Traditional management includes supplementing phosphate and calcitriol. However, this often does not fully correct hypophosphatemia and bony manifestations. Burosumab (KRN23), a novel recombinant human antibody against FGF-23, seems to be a promising therapy. An open-label phase 2 trial of burosumab in children demonstrated improved renal tubular phosphate reabsorption, serum phosphate, linear growth, decreased pain and increased function (Carpenter 2018). Further, FGF-23 is affected by inflammation (Lang 2018) and its levels have been linked to the activity of inflammatory arthritis such as rheumatoid arthritis (Sato 2016), although further research into this relationship is required. This is pertinent to Ms X’s case, and it may be useful to correlate inflammatory markers and disease activity with FGF-23 levels.

Despite fitting the clinical phenotype for XLH, it is peculiar that Ms X’s gene testing was negative and her bone turnover markers have been persistently suppressed. This poses a diagnostic and management dilemma as genetic counselling for family members is limited and management is now guided by the clinical picture and consensus opinion. Ms X is on the waitlist for compassionate access to burosumab and receives regular surveillance and reviews in the meantime. The ultimate goal would be to achieve bone healing and prevent further fractures in the future.

 

Take home messages

  1. Iron infusions may cause or exacerbate hypophosphatemia due to FGF-23 mediated urinary phosphate losses.

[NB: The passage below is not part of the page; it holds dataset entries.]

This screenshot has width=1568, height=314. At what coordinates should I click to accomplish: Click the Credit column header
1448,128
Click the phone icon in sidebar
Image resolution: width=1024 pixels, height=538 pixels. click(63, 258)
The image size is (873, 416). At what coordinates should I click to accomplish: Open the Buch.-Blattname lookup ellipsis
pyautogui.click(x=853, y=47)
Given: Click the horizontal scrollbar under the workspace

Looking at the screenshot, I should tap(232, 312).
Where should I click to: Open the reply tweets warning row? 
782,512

  2. Tetracycline double-labelled bone biopsies are the gold standard for diagnosing osteomalacia.
  3. X-linked hypophosphatemia is the most common heritable form of osteomalacia, and is characterised by FGF-23 mediated renal phosphate wasting. However, this is normally associated with elevated bone turnover markers, with the converse evident in Ms X.

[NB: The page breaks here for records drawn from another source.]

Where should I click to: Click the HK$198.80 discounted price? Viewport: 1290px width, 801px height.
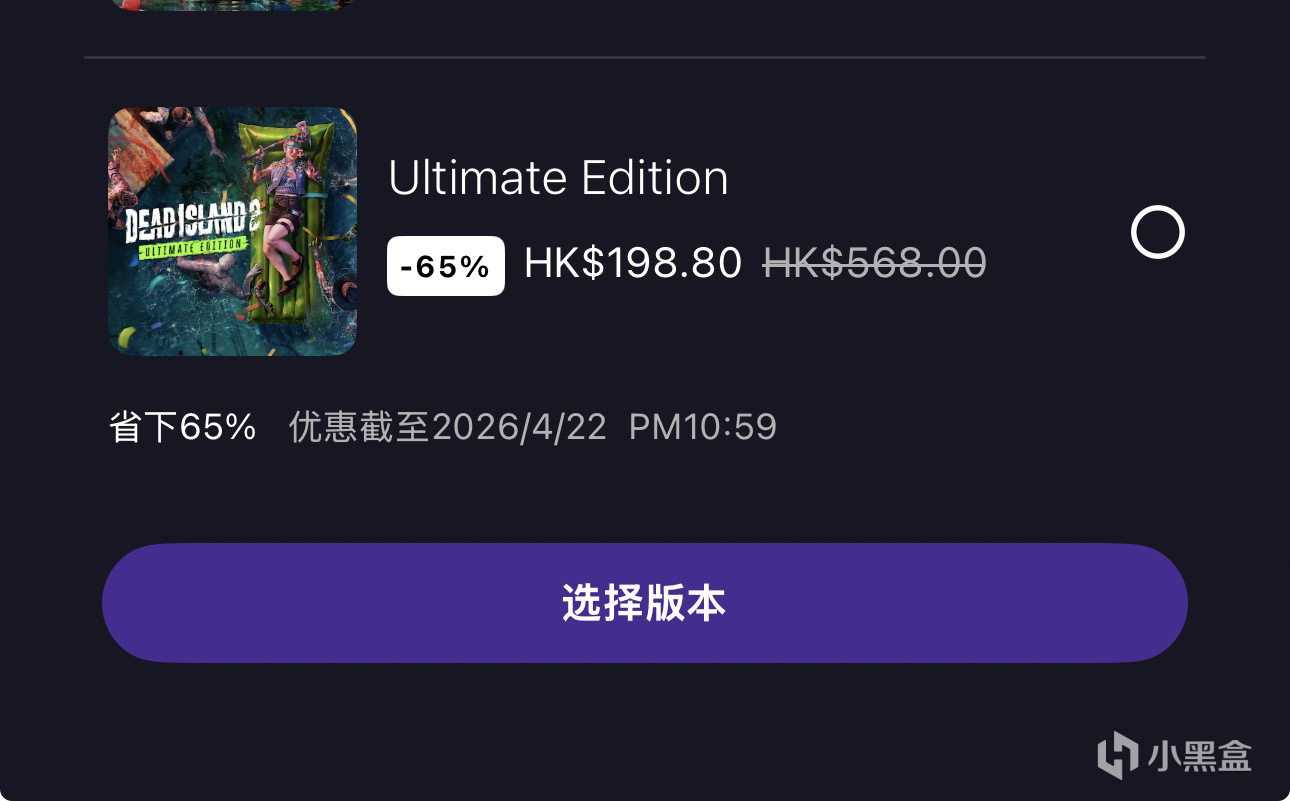tap(633, 264)
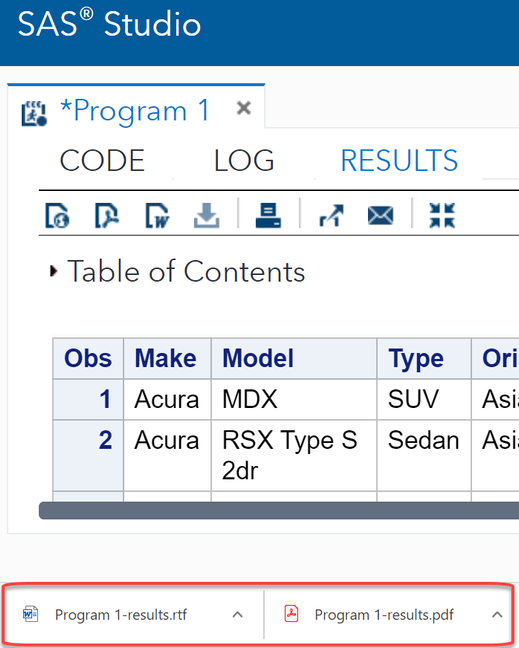The width and height of the screenshot is (519, 648).
Task: Open downloaded Program 1-results.rtf file
Action: click(105, 615)
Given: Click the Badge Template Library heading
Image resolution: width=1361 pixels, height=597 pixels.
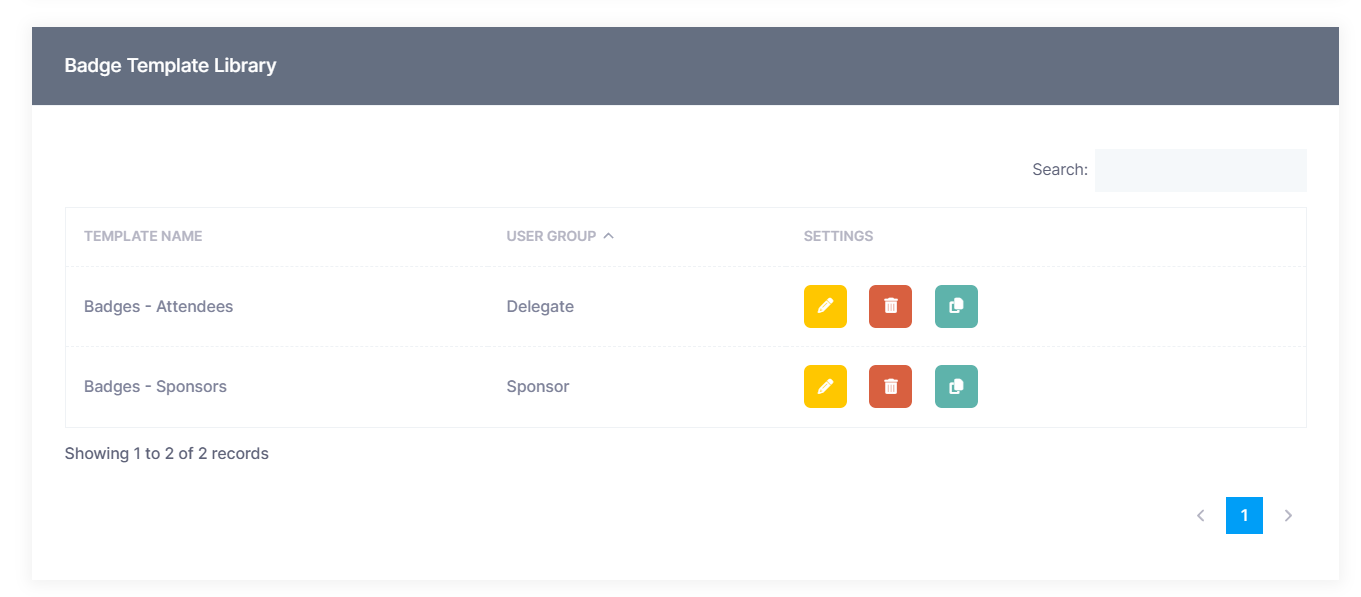Looking at the screenshot, I should click(170, 66).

  4. A multidisciplinary approach is required to address the multisystem manifestations of this disease and burosumab is promising and the only targeted therapy available.
  1. Carpenter TO, Imel EA, Holm IA, Jan de Beur SM and Insogna KL (2011) ‘A clinician's guide to X linked hypophosphatemia’, Journal of Bone and Mineral Research, 26(7):1381-1388.

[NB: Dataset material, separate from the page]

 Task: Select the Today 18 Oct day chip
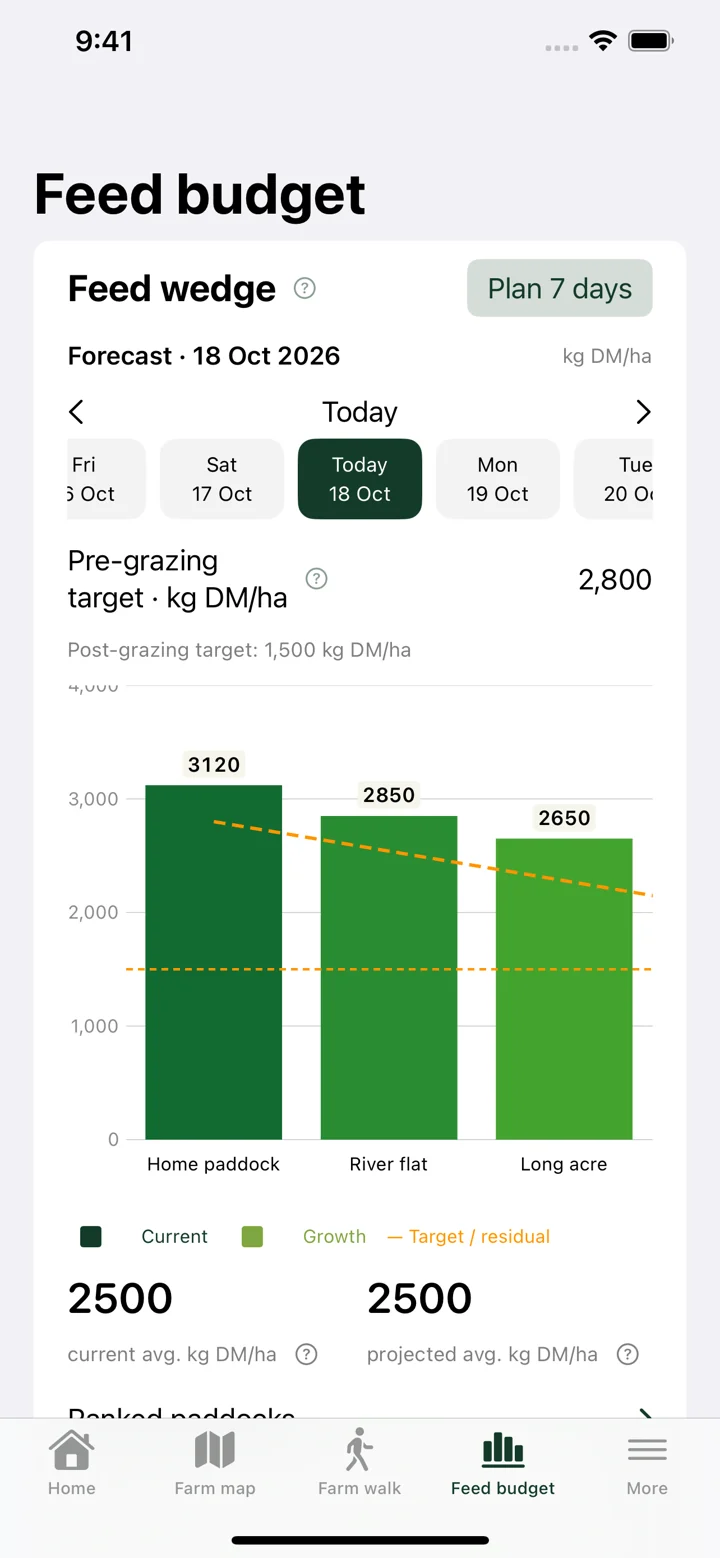(360, 479)
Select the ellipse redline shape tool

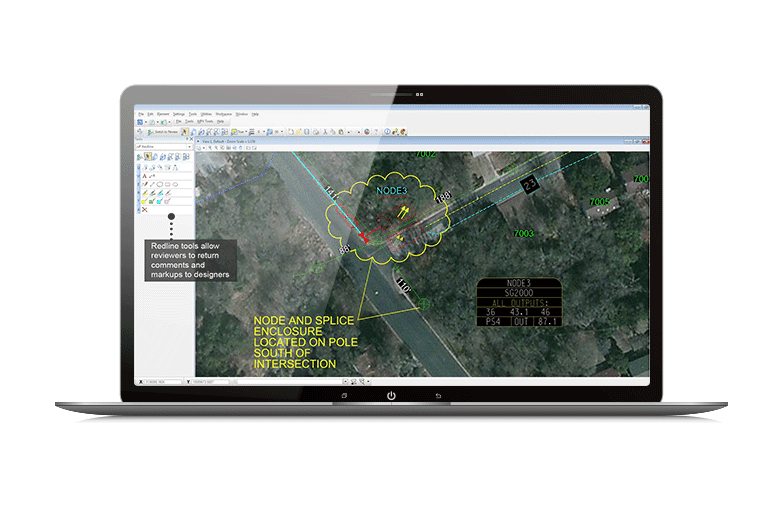tap(175, 184)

  2. Carpenter TO, Whyte MP, Imel EA, Boot AM, Högler W, Linglart A, Padidela R, Van’t Hoff W, Mao M, Chen CY and Skrinar A (2018) ‘Burosumab therapy in children with X-linked hypophosphatemia’, New England Journal of Medicine, 378(21):1987-1998.
  3. Lambert AS, Zhukouskaya V, Rothenbuhler A and Linglart A (2019) ‘X-linked hypophosphatemia: management and treatment prospects’, Joint Bone Spine, 86(6):731-738.
  4. Lang F, Leibrock C, Pandyra AA, Stournaras C, Wagner CA and Föller M (2018) ‘Phosphate homeostasis, inflammation and the regulation of FGF-23’, Kidney and Blood Pressure Research, 43(6):1742-1748.
  5. Lecoq AL, Brandi ML, Linglart A and Kamenický P (2020) ‘Management of X-linked hypophosphatemia in adults’, Metabolism, 103:154049.
  6. Sato H, Kazama JJ, Murasawa A, Otani H, Abe A, Ito S, Ishikawa H, Nakazono K, Kuroda T, Nakano M and Narita I (2016) ‘Serum fibroblast growth factor 23 (FGF23) in patients with rheumatoid arthritis’, Internal Medicine, 55(2):121-126.